[Stored records]
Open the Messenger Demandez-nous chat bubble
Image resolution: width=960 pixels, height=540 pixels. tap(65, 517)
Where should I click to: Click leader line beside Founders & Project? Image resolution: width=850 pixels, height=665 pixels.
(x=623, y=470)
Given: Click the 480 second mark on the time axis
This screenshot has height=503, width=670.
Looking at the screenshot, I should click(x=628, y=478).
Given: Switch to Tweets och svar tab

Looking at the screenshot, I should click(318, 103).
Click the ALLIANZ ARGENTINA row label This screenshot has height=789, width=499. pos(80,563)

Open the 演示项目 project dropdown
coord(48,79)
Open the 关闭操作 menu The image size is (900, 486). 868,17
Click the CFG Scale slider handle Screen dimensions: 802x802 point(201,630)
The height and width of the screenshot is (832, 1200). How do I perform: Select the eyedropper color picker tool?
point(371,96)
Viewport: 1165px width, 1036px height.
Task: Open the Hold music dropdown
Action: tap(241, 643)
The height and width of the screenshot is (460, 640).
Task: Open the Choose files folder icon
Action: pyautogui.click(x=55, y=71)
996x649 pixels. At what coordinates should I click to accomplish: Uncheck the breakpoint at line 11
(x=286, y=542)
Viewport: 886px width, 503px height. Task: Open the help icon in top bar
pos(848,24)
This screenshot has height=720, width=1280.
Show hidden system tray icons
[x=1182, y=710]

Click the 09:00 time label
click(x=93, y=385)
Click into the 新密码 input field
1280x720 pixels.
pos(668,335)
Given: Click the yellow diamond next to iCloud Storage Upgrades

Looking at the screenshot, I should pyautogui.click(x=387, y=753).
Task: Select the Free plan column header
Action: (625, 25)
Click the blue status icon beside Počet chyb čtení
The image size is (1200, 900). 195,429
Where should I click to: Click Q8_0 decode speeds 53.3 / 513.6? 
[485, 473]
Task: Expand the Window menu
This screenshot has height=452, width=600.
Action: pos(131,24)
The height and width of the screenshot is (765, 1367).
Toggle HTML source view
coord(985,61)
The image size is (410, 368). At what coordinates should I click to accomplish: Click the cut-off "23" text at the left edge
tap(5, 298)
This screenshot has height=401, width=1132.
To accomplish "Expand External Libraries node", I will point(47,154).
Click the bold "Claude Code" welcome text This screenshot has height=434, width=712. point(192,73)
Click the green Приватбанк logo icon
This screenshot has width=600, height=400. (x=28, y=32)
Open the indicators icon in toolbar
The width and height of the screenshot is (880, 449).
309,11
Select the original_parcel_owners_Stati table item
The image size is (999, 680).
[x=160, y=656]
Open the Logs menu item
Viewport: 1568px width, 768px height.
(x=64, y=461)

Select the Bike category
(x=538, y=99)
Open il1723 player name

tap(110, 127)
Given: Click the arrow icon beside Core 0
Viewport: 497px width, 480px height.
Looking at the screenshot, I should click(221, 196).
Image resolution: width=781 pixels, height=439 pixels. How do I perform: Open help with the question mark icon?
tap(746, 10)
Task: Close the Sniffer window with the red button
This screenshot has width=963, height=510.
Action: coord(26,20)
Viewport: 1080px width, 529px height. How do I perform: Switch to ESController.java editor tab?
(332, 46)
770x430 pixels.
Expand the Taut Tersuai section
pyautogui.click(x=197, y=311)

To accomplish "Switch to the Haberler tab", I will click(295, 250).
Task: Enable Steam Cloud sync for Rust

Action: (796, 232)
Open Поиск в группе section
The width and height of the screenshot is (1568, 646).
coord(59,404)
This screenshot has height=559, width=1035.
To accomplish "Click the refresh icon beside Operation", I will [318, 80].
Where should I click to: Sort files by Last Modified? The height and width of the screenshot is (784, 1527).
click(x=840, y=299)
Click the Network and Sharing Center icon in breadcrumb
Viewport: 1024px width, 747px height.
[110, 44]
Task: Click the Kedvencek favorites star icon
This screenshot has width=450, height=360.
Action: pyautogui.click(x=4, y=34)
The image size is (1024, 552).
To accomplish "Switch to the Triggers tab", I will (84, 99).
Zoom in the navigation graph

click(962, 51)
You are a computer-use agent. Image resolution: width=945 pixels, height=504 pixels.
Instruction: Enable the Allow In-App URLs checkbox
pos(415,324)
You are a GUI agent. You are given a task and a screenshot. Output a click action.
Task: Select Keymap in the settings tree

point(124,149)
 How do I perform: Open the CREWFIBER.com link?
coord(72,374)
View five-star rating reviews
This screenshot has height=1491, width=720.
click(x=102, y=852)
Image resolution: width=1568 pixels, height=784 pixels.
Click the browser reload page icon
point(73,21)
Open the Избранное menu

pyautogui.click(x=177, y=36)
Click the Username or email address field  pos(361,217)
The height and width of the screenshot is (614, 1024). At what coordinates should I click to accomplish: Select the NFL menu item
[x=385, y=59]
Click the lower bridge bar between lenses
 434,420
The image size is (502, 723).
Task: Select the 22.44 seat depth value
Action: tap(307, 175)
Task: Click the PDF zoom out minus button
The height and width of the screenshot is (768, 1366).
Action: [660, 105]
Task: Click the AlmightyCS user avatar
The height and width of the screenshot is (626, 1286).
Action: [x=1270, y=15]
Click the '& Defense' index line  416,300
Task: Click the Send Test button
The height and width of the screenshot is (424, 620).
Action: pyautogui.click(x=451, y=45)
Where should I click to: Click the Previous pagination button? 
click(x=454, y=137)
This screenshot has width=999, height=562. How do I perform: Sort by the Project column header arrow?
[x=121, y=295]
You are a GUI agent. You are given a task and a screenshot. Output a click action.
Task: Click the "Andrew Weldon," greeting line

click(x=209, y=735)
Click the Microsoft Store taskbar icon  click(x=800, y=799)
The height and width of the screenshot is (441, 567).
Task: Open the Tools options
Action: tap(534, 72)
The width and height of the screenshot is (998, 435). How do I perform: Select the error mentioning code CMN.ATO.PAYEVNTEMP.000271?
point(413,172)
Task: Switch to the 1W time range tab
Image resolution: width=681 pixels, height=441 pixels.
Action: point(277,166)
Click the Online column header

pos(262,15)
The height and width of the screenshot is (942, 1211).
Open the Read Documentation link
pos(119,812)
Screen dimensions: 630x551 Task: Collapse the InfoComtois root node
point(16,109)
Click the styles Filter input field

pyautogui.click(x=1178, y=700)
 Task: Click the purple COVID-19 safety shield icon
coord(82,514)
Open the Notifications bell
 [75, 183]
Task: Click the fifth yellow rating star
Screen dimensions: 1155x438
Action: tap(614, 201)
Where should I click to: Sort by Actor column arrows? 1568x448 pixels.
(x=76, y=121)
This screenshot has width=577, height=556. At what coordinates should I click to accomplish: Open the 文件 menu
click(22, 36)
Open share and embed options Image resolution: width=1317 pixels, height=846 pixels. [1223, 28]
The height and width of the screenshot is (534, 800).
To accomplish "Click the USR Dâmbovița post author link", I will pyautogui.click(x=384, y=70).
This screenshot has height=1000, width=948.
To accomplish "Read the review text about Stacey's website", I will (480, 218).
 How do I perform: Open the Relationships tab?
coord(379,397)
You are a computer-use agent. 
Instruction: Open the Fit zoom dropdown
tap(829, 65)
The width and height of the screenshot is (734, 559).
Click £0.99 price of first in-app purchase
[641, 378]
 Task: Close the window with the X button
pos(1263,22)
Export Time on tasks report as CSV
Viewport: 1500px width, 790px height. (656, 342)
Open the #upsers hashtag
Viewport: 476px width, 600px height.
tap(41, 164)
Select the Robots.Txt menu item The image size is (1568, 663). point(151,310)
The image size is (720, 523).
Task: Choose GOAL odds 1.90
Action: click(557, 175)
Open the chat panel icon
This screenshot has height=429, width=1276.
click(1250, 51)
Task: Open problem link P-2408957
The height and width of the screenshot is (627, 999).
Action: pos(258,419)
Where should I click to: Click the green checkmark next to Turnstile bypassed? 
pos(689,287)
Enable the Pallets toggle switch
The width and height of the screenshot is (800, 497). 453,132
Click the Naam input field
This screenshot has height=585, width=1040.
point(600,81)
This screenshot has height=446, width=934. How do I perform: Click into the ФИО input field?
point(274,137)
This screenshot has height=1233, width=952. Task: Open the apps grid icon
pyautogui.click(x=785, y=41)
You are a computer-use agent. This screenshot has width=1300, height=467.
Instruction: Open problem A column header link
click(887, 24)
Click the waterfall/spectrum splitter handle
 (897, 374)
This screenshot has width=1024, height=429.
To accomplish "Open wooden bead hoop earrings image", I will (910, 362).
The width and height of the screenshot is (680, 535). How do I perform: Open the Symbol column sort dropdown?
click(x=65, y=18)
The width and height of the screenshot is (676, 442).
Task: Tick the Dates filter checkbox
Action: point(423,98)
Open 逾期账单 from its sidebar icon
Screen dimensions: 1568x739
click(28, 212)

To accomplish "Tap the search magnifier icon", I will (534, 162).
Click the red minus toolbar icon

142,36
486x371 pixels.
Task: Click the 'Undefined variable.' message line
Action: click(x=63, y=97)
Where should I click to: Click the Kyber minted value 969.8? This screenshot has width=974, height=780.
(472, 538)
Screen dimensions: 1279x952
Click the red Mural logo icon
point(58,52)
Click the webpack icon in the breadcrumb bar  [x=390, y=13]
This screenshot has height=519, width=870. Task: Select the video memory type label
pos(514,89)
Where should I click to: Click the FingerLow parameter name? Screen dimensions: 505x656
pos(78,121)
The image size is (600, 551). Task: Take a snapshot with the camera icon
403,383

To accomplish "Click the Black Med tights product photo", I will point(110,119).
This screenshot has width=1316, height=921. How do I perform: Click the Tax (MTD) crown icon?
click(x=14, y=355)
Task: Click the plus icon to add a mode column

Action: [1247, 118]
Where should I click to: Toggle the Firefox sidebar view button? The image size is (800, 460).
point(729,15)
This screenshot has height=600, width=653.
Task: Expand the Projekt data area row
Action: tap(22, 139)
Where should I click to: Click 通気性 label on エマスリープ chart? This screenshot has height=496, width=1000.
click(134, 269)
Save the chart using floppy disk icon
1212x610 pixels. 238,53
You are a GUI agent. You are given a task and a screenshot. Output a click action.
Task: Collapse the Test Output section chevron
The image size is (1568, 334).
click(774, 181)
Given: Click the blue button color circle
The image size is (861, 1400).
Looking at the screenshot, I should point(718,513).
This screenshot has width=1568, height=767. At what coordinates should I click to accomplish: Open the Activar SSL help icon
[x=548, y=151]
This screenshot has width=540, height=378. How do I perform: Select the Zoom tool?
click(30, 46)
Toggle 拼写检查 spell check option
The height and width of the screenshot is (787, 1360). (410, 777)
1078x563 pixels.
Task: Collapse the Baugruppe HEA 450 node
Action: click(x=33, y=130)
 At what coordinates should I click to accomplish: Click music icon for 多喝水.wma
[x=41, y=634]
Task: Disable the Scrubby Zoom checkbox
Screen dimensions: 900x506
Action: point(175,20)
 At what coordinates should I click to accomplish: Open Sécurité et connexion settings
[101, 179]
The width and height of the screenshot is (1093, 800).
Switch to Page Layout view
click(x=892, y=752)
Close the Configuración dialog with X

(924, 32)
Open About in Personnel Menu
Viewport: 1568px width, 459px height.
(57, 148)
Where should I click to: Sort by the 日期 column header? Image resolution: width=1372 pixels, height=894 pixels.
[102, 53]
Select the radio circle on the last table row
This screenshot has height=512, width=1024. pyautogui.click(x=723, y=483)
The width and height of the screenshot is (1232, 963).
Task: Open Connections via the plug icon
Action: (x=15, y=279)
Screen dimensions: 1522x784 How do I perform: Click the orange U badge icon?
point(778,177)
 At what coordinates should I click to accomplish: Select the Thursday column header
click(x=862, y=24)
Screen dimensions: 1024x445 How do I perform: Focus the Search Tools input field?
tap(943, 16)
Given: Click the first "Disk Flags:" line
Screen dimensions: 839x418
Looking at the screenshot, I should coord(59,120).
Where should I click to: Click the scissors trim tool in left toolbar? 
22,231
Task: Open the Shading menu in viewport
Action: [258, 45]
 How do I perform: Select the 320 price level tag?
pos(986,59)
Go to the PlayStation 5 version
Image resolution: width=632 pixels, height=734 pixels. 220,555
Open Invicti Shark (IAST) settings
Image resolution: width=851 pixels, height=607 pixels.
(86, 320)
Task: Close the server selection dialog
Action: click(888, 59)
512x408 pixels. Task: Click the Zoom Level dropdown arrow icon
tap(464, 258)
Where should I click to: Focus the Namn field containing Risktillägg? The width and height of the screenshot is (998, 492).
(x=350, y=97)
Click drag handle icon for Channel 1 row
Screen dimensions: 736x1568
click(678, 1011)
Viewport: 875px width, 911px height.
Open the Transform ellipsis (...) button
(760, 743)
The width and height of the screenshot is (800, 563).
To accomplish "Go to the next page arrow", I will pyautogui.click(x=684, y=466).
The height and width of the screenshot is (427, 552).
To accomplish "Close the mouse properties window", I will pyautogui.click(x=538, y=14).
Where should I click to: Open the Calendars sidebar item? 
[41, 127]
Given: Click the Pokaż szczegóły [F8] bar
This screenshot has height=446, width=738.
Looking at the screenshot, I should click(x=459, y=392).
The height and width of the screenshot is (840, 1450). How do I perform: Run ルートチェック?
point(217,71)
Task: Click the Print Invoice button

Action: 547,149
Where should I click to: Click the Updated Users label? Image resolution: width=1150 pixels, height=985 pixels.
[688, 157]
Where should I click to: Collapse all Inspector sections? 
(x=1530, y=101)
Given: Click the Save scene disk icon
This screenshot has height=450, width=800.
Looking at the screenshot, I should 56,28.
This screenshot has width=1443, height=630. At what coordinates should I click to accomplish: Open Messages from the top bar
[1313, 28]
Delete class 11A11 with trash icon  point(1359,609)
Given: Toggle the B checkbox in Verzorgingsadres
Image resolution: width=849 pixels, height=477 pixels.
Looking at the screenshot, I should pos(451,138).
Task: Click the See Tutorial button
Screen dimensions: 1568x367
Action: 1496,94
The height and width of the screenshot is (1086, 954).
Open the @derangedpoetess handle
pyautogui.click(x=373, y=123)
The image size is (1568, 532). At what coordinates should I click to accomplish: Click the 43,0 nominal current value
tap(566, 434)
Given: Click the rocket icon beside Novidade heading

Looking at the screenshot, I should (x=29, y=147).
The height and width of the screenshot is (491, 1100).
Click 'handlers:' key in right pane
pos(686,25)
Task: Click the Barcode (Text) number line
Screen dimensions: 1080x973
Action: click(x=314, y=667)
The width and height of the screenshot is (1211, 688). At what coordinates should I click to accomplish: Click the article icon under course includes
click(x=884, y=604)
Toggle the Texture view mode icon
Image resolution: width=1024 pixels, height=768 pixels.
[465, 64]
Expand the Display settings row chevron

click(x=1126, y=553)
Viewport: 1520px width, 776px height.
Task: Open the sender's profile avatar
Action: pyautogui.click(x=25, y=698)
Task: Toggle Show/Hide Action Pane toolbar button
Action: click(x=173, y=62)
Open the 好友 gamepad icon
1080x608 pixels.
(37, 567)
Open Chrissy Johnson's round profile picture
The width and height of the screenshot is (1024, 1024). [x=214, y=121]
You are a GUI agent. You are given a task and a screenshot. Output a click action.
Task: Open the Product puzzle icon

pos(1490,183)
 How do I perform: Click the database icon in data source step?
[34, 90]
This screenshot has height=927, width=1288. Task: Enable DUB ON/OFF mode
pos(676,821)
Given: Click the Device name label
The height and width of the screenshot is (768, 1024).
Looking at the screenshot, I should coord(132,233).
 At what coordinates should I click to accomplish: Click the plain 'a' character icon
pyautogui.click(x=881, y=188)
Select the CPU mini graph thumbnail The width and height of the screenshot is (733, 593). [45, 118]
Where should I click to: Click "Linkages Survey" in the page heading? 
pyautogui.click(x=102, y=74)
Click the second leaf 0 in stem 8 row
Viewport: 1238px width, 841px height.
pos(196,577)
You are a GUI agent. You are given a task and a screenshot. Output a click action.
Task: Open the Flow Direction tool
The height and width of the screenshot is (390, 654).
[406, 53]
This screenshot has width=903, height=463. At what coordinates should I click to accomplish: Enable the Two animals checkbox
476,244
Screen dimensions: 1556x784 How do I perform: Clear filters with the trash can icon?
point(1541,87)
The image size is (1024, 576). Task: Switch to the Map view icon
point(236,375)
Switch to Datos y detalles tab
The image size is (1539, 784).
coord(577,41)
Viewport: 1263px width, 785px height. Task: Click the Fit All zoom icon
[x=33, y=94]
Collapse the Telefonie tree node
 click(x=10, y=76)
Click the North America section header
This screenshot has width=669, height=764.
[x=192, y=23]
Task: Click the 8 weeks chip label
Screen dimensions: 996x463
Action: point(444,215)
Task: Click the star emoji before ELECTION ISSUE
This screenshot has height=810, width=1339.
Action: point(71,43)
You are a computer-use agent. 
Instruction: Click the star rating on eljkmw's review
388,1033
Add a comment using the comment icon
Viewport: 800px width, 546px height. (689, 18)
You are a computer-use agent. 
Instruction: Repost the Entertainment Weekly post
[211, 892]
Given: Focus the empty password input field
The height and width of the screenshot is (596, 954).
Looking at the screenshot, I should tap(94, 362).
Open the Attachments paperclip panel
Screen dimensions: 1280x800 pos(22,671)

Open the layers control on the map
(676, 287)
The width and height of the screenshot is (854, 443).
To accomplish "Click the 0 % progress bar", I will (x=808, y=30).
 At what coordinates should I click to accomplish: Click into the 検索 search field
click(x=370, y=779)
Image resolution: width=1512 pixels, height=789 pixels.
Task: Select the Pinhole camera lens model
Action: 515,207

• [TASK TO COMPLETE] Your job is to return all lines above that hold the word "Test".

• [EXERCISE ANSWER]
Task: Click the Send Test button
Task: Collapse the Test Output section chevron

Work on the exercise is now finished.